(Wiesbaden) – Die Gesellschaft für deutsche Sprache in Wiesbaden gab am Freitag das „Wort des Jahres“ 2016 bekannt. Gekürt wurde der Begriff „postfaktisch“! Vor kurzem vor kurzem „postfaktisch“ es in der englischen Übersetzung „post-truth“ schon zum „International Word of the Year“ 2016 gebracht, gekürt von den Oxford Dictionaries. Die Wahl sei „absolut angemessen“, findet Jochen Hörisch, Medienwissenschaftler an der Universität Mannheim.

In politischen und gesellschaftlichen Diskussionen gehe es zunehmend um Emotionen anstelle von Fakten, erklärte die Gesellschaft für deutsche Sprache (GfdS) am Freitag in Wiesbaden. Insofern stehe das Wort für einen tiefgreifenden politischen Wandel. Immer größere Bevölkerungsschichten seien aus Widerwillen gegen „die da oben“ bereit, Tatsachen zu ignorieren und sogar offensichtliche Lügen zu akzeptieren. Die Entscheidung der Jury sei einstimmig ausgefallen, sagte der Vorsitzende der Gesellschaft, Professor Peter Schlobinski.

„Es trifft den heißen Kern der Probleme, die wir haben“, sagte der Medienwissenschaftler Jochen Hörisch. Politiker wie Trump oder Putin hätten ein „entspanntes Verhältnis zur Wahrheit“. Fakten seien für sie nicht mehr entscheidend: „Ich mache mir die Welt, wie sie mir gefällt. Das war bei Pipi Langstrumpf noch ein charmanter Satz. Man setzt sich damit eine Kinder-Fantasiewelt zusammen. Es ist aber keine Fantasiewelt, sondern es ist eine Paranoia-Welt, die hier Zustimmung findet.“

Die Gesellschaft für deutsche Sprache kürt seit 1971 jährlich einen Begriff, der das politische, wirtschaftliche und gesellschaftliche Leben besonders geprägt und die öffentliche Diskussion dominiert hat. Eine Jury, bestehend aus dem Hauptvorstand der Gesellschaft und ihren wissenschaftlichen Mitarbeitern, erstellt kurz vor Jahresende eine Rangliste mit zehn Wörtern, an deren Spitze das Wort des Jahres steht. Mehr als tausend Vorschläge sammelt die Gesellschaft für deutsche Sprache Jahr für Jahr – aus Medienberichten oder privaten Einsendungen. Die Jury der Gesellschaft wählt das „Wort des Jahres“ alljährlich aus Tausenden Vorschlägen Wörter und Wendungen heraus, die das politische, wirtschaftliche und gesellschaftliche Leben sprachlich besonders bestimmt haben. 2015 lag der Begriff „Flüchtlinge“ ganz vorn.
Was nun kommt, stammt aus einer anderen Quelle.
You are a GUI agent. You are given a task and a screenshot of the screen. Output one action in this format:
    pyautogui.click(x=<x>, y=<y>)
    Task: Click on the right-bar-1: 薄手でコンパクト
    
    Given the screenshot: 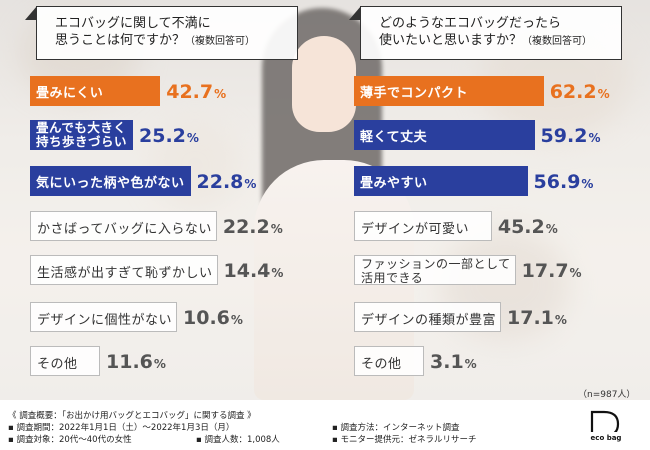 What is the action you would take?
    pyautogui.click(x=449, y=91)
    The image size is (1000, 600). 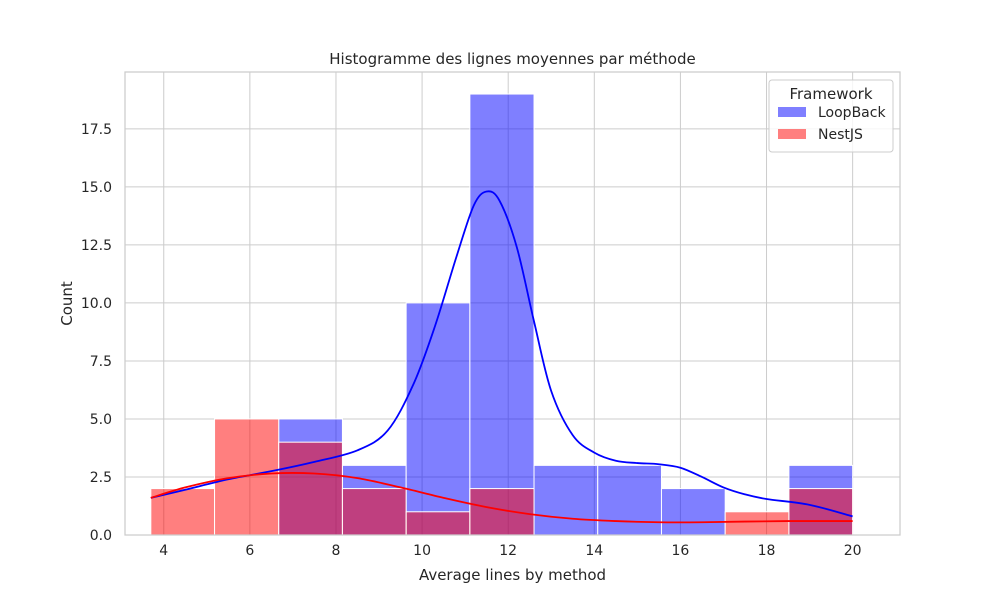 I want to click on legend-swatch-nestjs, so click(x=792, y=134).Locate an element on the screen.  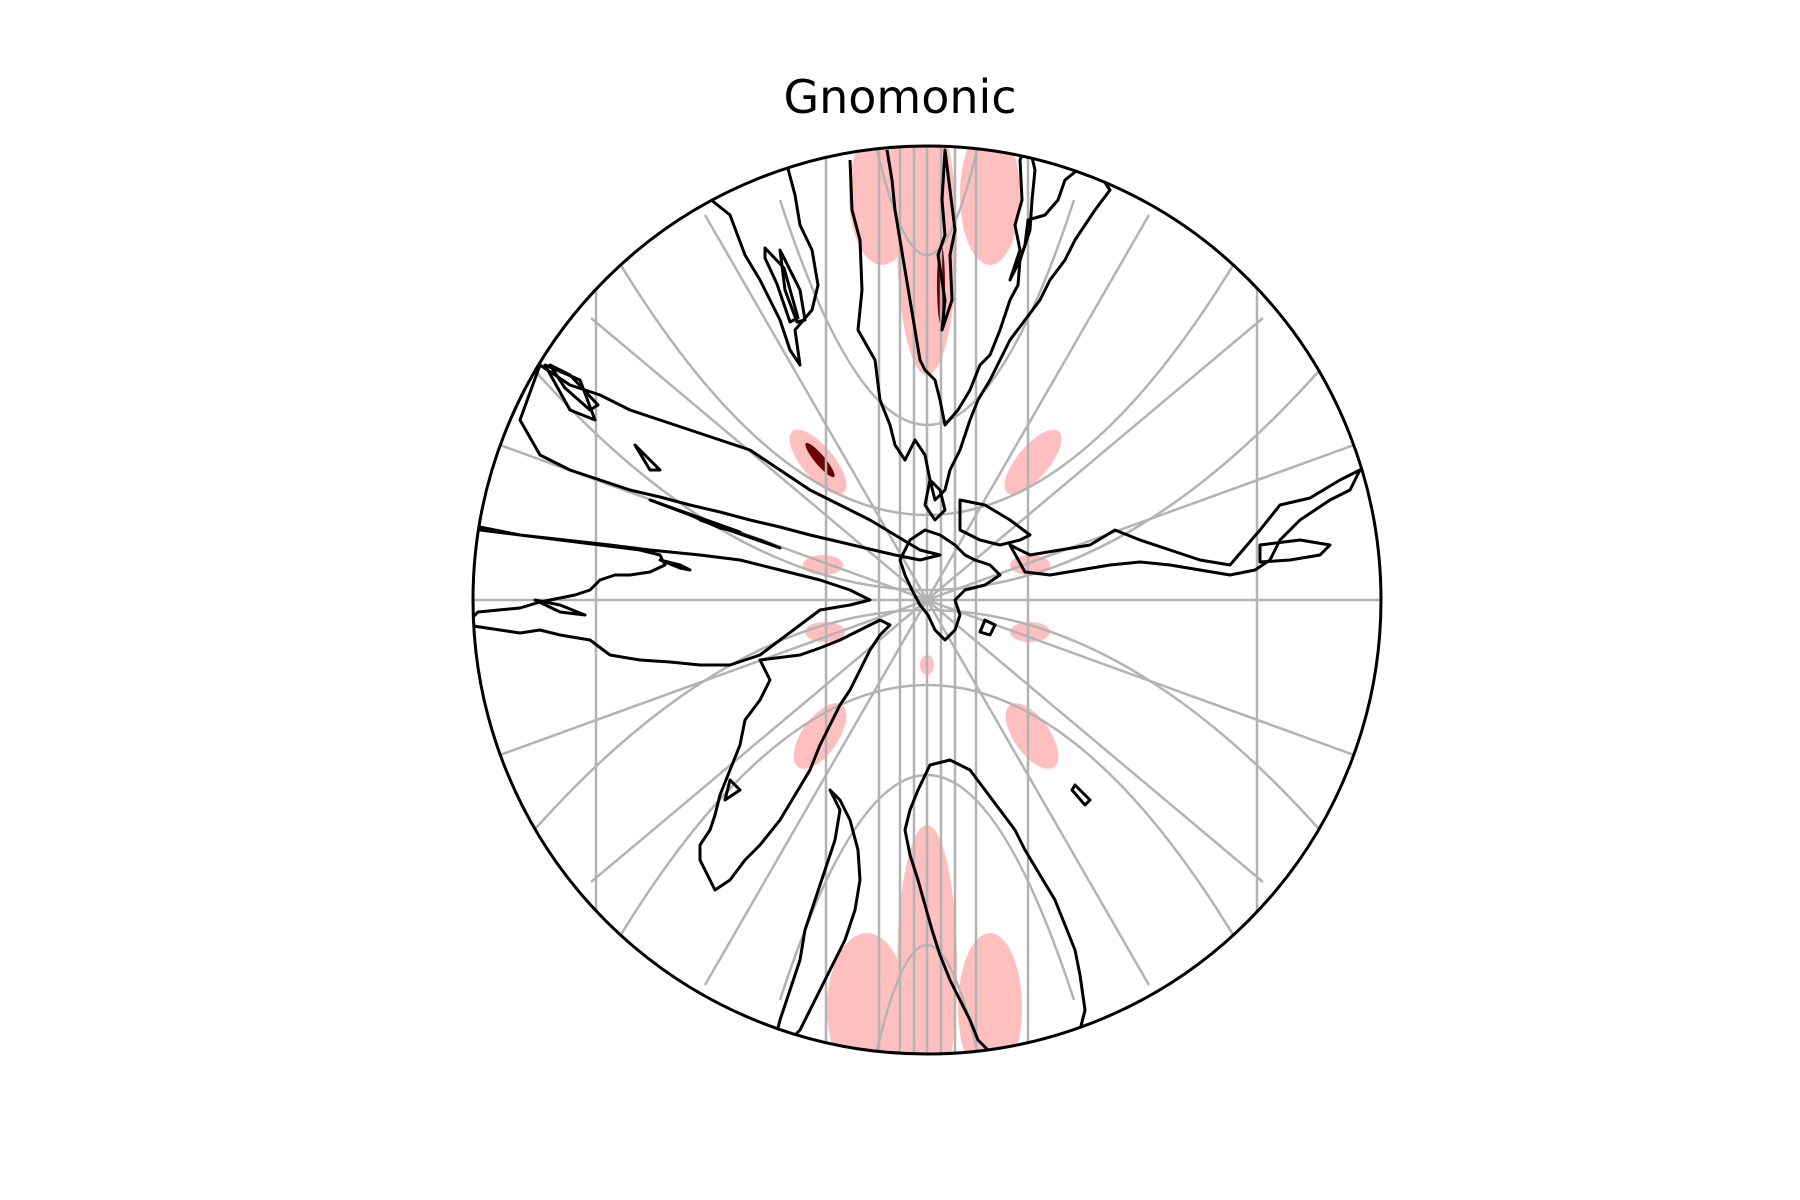
meridian-line is located at coordinates (927, 600).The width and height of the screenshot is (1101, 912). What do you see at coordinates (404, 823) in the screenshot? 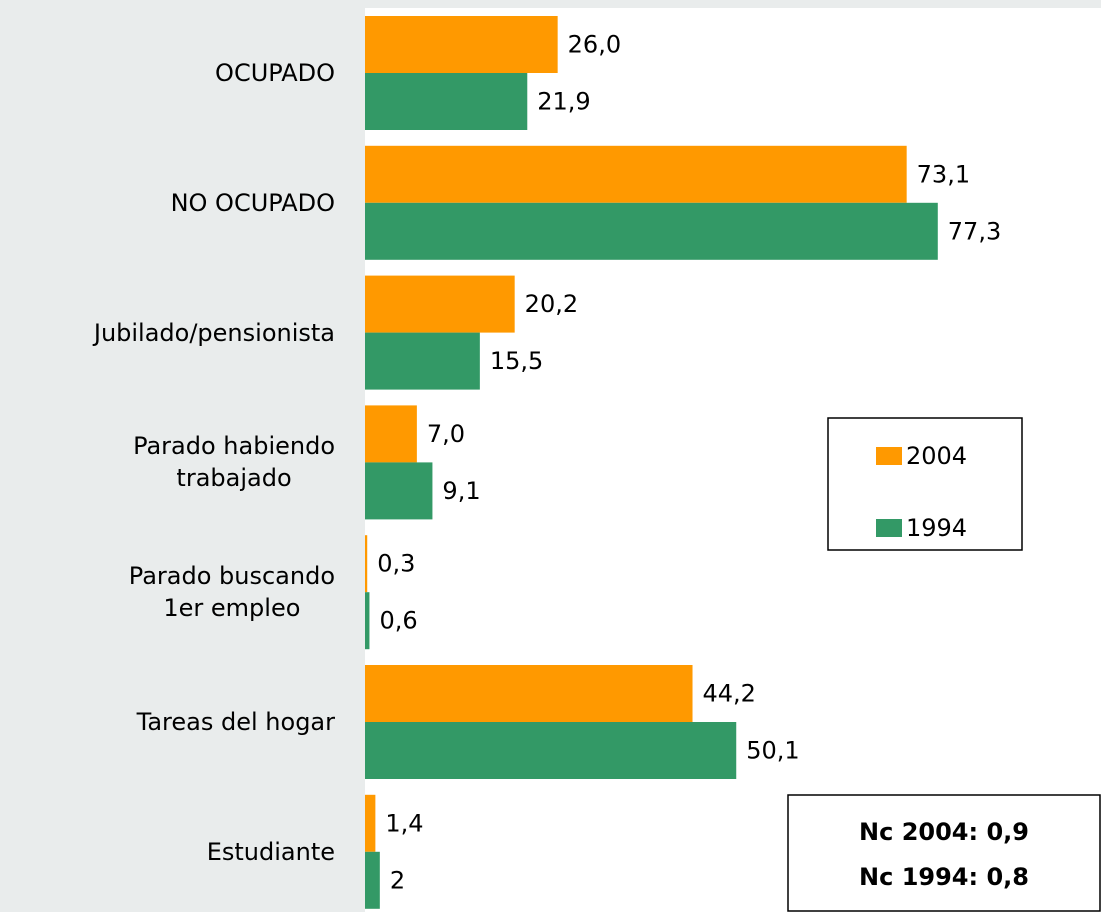
I see `value-label: 1,4` at bounding box center [404, 823]. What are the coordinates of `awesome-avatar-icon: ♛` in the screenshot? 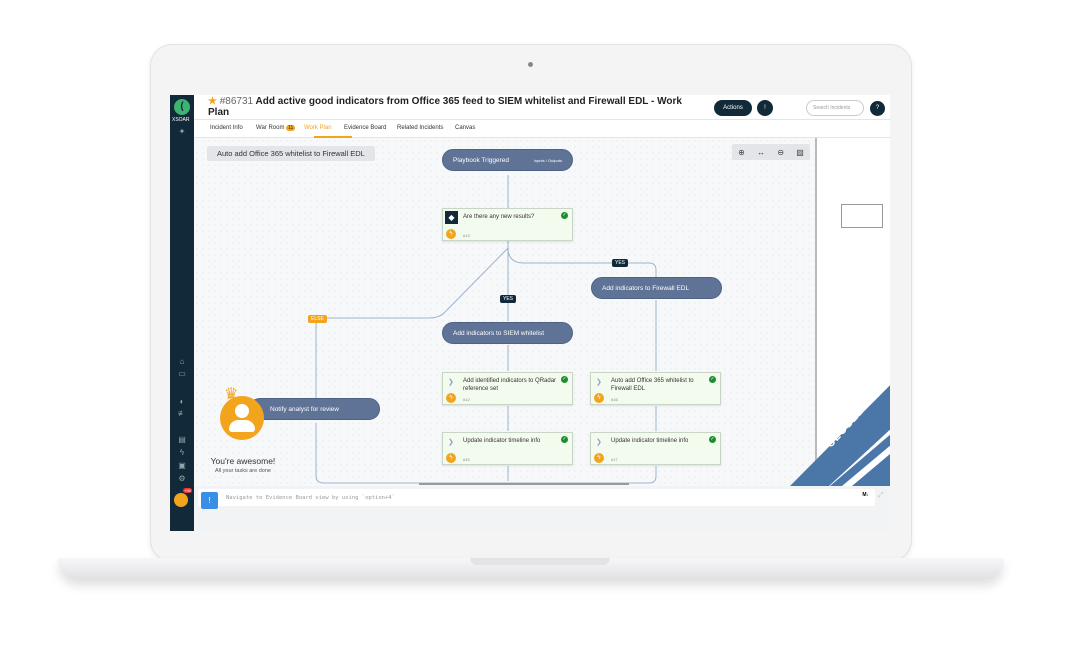 It's located at (242, 413).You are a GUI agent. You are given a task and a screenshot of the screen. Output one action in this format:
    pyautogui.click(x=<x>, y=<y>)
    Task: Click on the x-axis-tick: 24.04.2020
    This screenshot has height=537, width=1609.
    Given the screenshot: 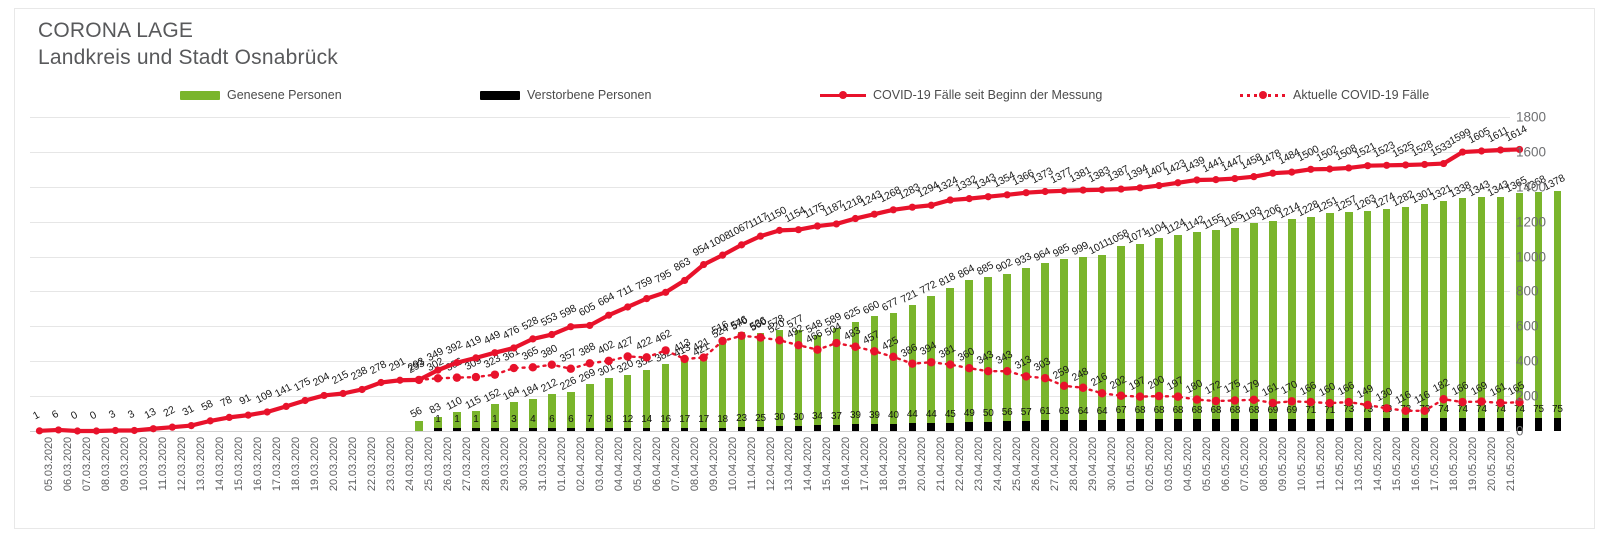 What is the action you would take?
    pyautogui.click(x=998, y=464)
    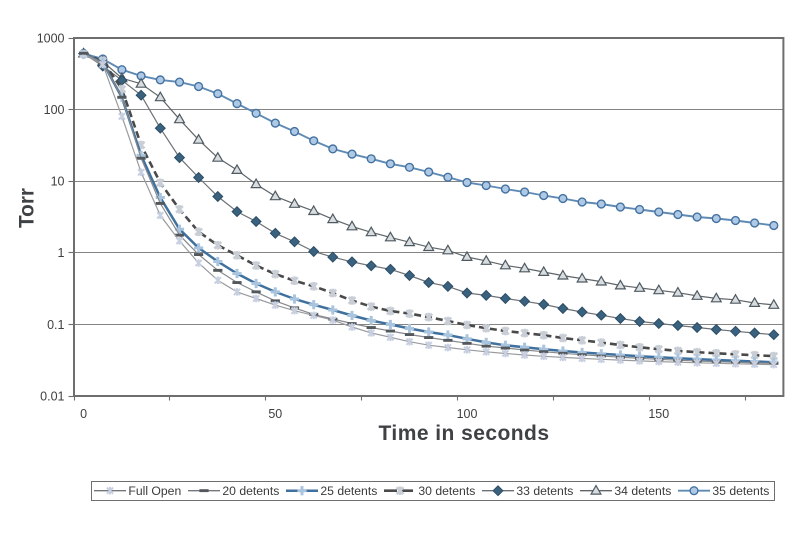 Image resolution: width=800 pixels, height=538 pixels. What do you see at coordinates (56, 325) in the screenshot?
I see `svg-text: 0.1` at bounding box center [56, 325]. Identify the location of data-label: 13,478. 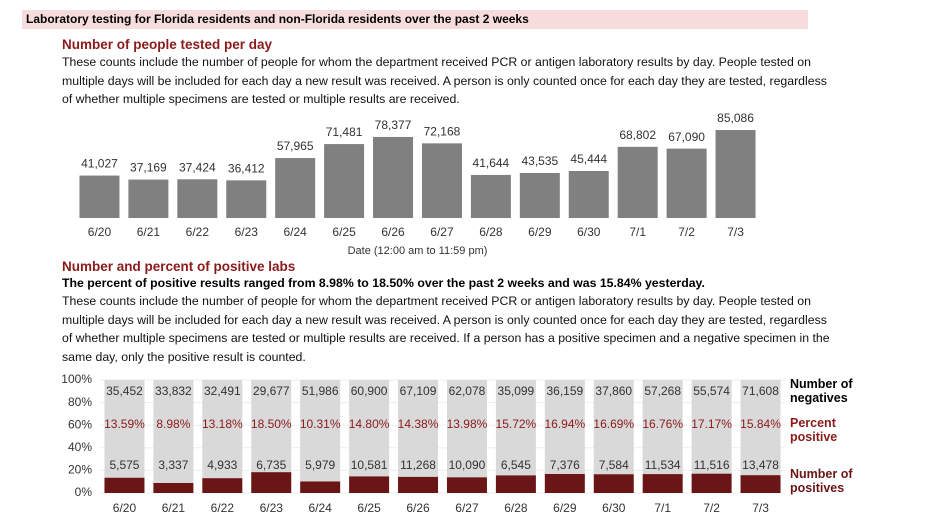
(760, 465). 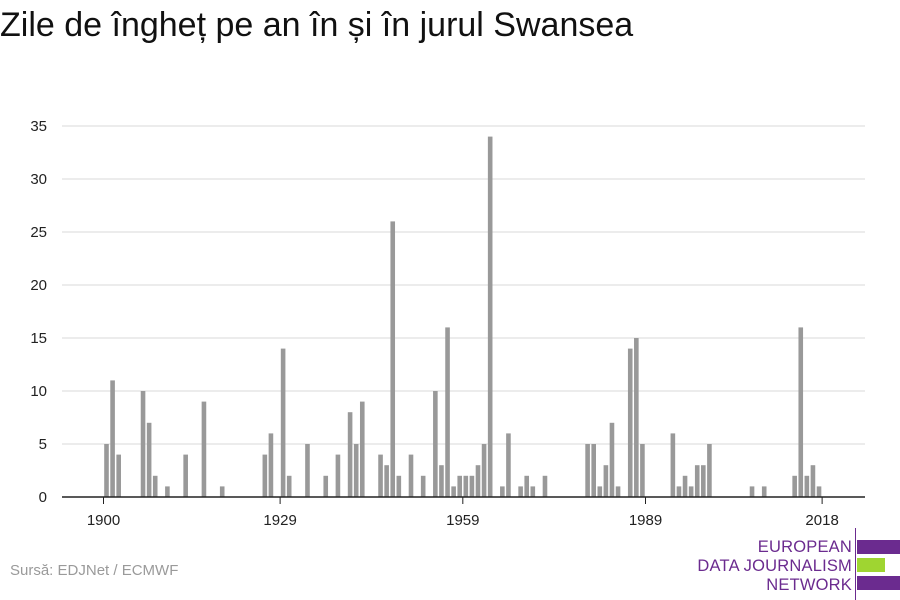 I want to click on x-tick-label: 1900, so click(x=104, y=520).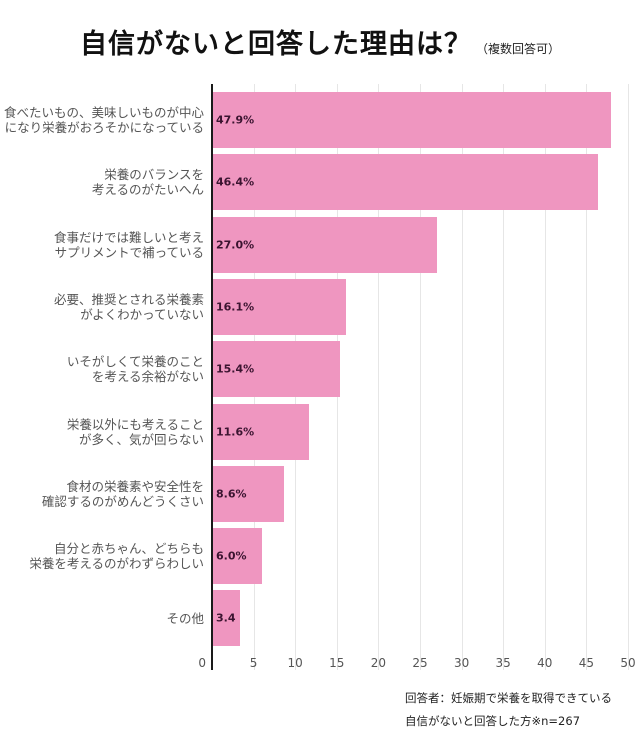 The image size is (640, 738). Describe the element at coordinates (102, 618) in the screenshot. I see `category-label: その他` at that location.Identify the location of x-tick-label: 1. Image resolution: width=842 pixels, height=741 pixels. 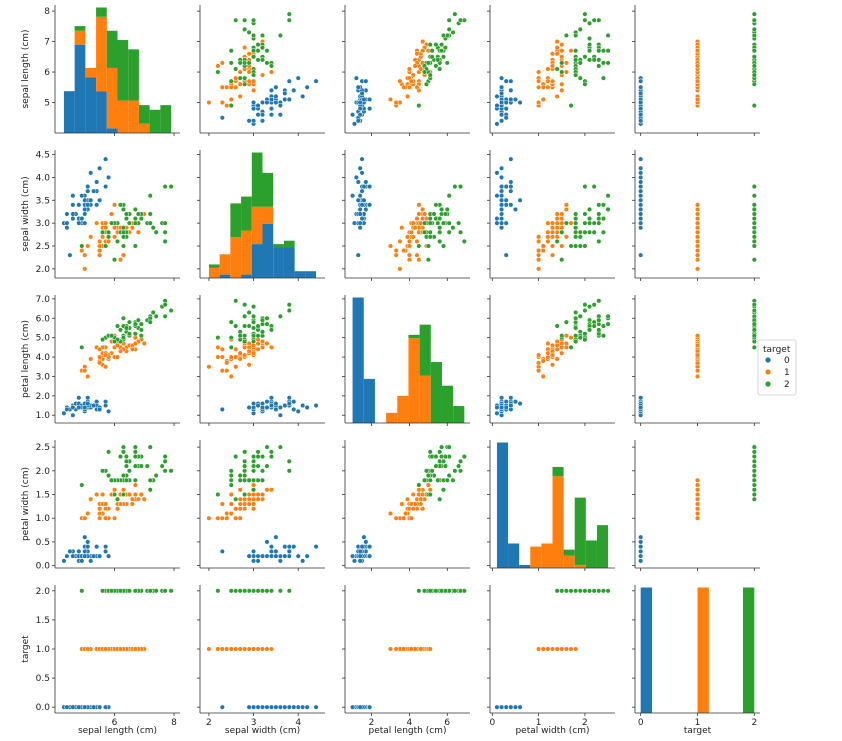
(539, 723).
Auf Platz zwei der Liste der Gesellschaft landete das Kunstwort „Brexit“, mit dem der geplante Ausstieg Großbritanniens aus der Europäischen Union (EU) bezeichnet wird. Das vorangegangene Referendum sei zugleich ein „Triumph postfaktischer Politik“ gewesen, denn die Befürworter seien mit zum Teil gezielten Fehlinformationen vorgegangen. Auf Platz drei wählten die Experten den Begriff „Silvesternacht“, mit dem nach den massenhaften Übergriffen auf Frauen vor allem in Köln nun neue, unerfreuliche Assoziationen verbunden seien.

Für die Auswahl entscheidend ist der Sprachgesellschaft zufolge nicht die Häufigkeit eines Ausdrucks, sondern vielmehr seine Signifikanz, Popularität und sprachliche Qualität. Die Berliner „Lichtgrenze“ zum Mauerfall-Jubiläum war das „Wort des Jahres“ 2014. Den sprachlichen Nerv der Zeit hatten in den Jahren zuvor – nach dem Urteil der Jury – die Abkürzung GroKo für Große Koalition (2013), die Rettungsroutine (2012) und der Stresstest (2011) getroffen.

Eine andere Jury aus Sprachwissenschaftlern und Journalisten kürt zudem jedes Jahr ein „Unwort“. Am 10. Januar wird die Entscheidung für 2016 bekanntgegeben.